Шимшон Шейнбаум в представлениях не нуждается. Еврейское Рабочее Движение знает, как почтить своих отцов-основателей; десятилетиями имя Шимшона Шейнбаума было окружено ореолом славы. Десятилетиями он нес на алтарь борьбы тело и душу, чтобы воплотить видения своей юности. Неудачи и разочарования не поколебали и не ослабили его веру, но украсили ее ноткой печальной мудрости. Чем лучше он понимал слабости и идеологические колебания других, тем беспощаднее боролся со своими собственными. Он истреблял их на корню и всегда действовал в соответствии со своими высокими принципами, не без некой тайной радости подчинив жизнь суровой самодисциплине.

Сейчас, между шестью и семью часами утра в День независимости, Шимшон Шейнбаум еще вовсе не похож на осиротевшего отца. Но идеально подходит на роль по всем параметрам. У него лицо серьезного и проницательного человека, который все замечает, но не подает виду, а в глазах — тень иронии и меланхолия.

Он сидит за столом очень прямо, голова склонена над страницами, плечи расслаблены. Стол сделан из гладкого дерева, как и вся остальная мебель в комнате, — функционально и без всяких украшении. Больше похоже на монашескую келью, чем на коттедж в одном из благополучных кибуцев.

Этому утру не было суждено принести плоды. Снова и снова его мысли возвращались ко сну, который промелькнул и исчез в предрассветных сумерках. Придется вспомнить этот сон; только после этого можно будет забыть его и сосредоточиться на работе. Кажется, там был рукав, а еще золотая рыбка или что-то вроде того. Кажется, он с кем-то спорил. Нет, никакой связи. Пора за работу. Оказалось, что движение Поалей Цион[18]с самого начала строилось на непримиримых идеологических противоречиях, которые они пытались замаскировать обычным словоблудием. Эти противоречия ясны даже слепому; любой, кто попытается использовать их в своих интересах, чтобы подорвать или дискредитировать деятельность движения, просто не понимает, во что ввязывается. И доказать это очень легко.
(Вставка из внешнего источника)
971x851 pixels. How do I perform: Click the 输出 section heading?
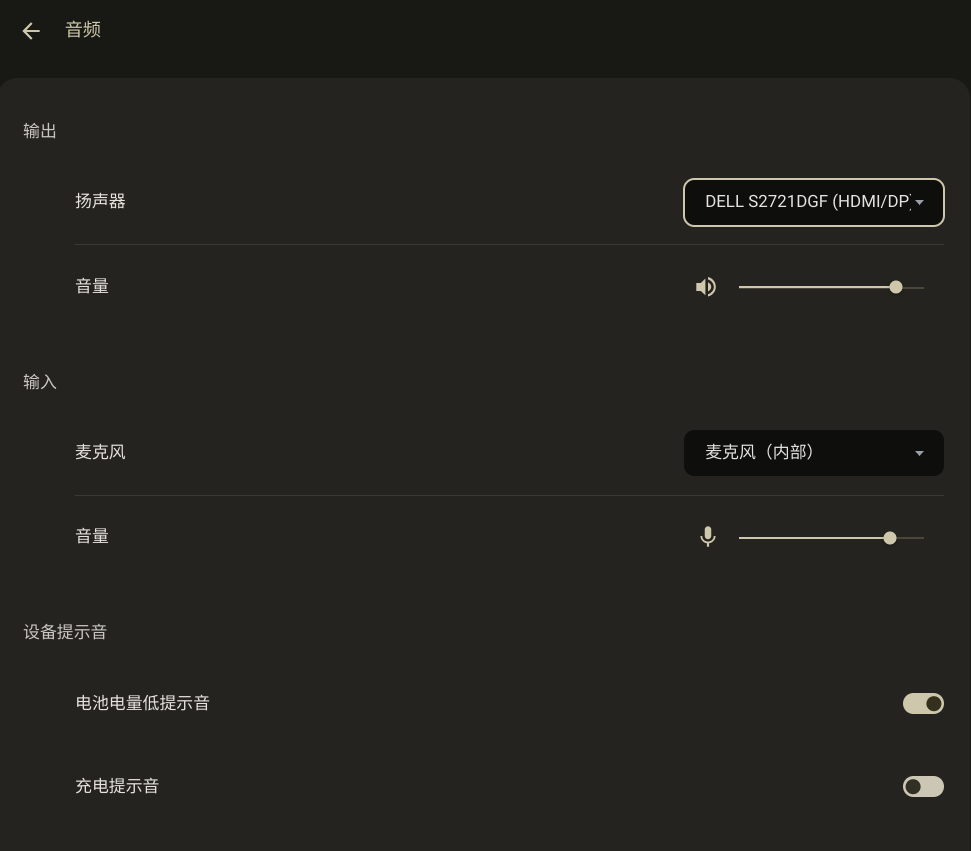[x=40, y=131]
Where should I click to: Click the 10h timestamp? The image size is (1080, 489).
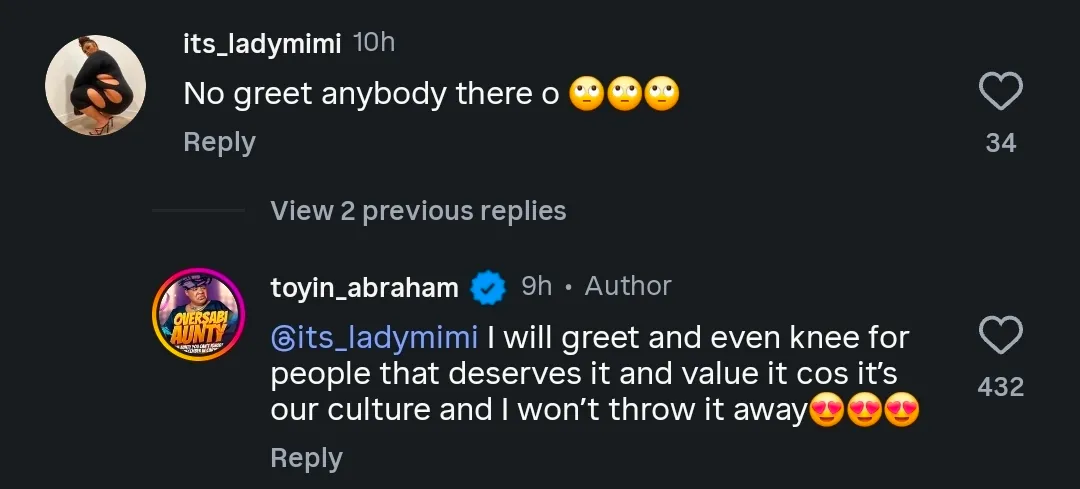(375, 43)
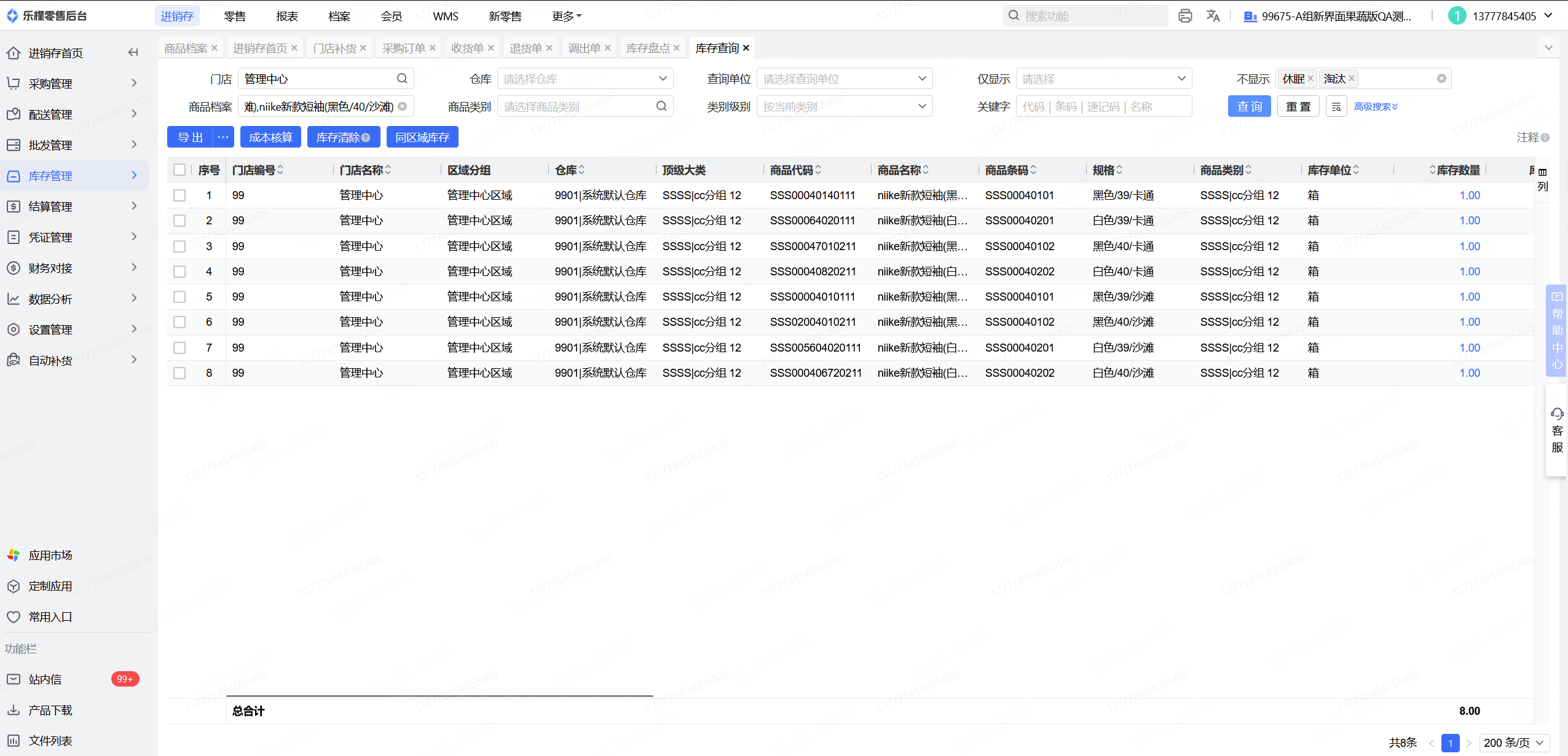Viewport: 1568px width, 756px height.
Task: Collapse the sidebar with arrow icon
Action: [133, 53]
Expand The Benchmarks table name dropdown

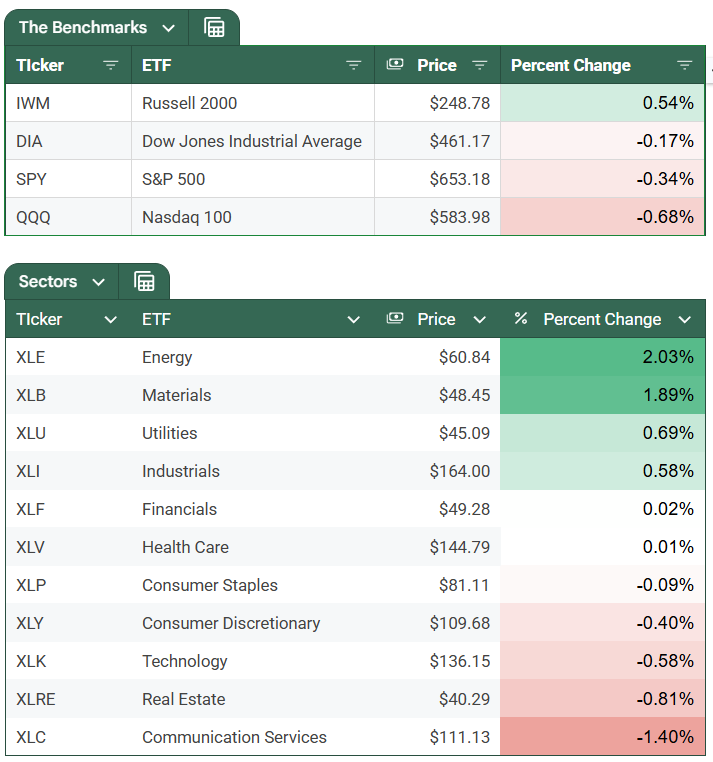tap(168, 28)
Богатый жизненный опыт Шимшона Шейнбаума убедил его в том, какой прихотливой и безрассудной бывает рука, правящая превратностями нашей судьбы — и личной, и общественной. Умеренность вовсе не лишила его прямолинейности, которой он отличался еще в дни юности. Одним из самых замечательных и восхитительных его качеств была непоколебимая внутренняя чистота, достойная наших праведных патриархов, чья прозорливость никогда не мешала вере. У Шейнбаума слова никогда не расходились с делом. И хотя многие наши вожди ударились в политику и напрочь забыли, что такое ручной труд, Шейнбаум никогда не покидал кибуц. Он отказался от всякой другой работы и весьма нехотя согласился принять участие в заседаниях Рабочего Конгресса. Вплоть до недавнего времени он равно делил свое время между физическим и интеллектуальным трудом: три дня работы в саду, три дня любимых теорий. Сады Ноф Хариша обязаны своей красотой его рукам. Многие еще помнят, как он сажал, подрезал, окучивал, поливал, рыхлил, удобрял, пересаживал, пропалывал и вскапывал. Положение ведущего идеолога движения никогда не мешало ему выполнять долг рядового члена общины: он нес ночную вахту, заступал в наряд по кухне, помогал собирать урожай. Жизненный путь Шимшона Шейнбаума никогда не был омрачен двойными стандартами; видение и исполнение всегда воплощались в нем единовременно, он не знал ни слабости, ни бессилия воли — именно так и написал о нем в журнале несколько лет назад секретарь движения по случаю его семидесятилетия.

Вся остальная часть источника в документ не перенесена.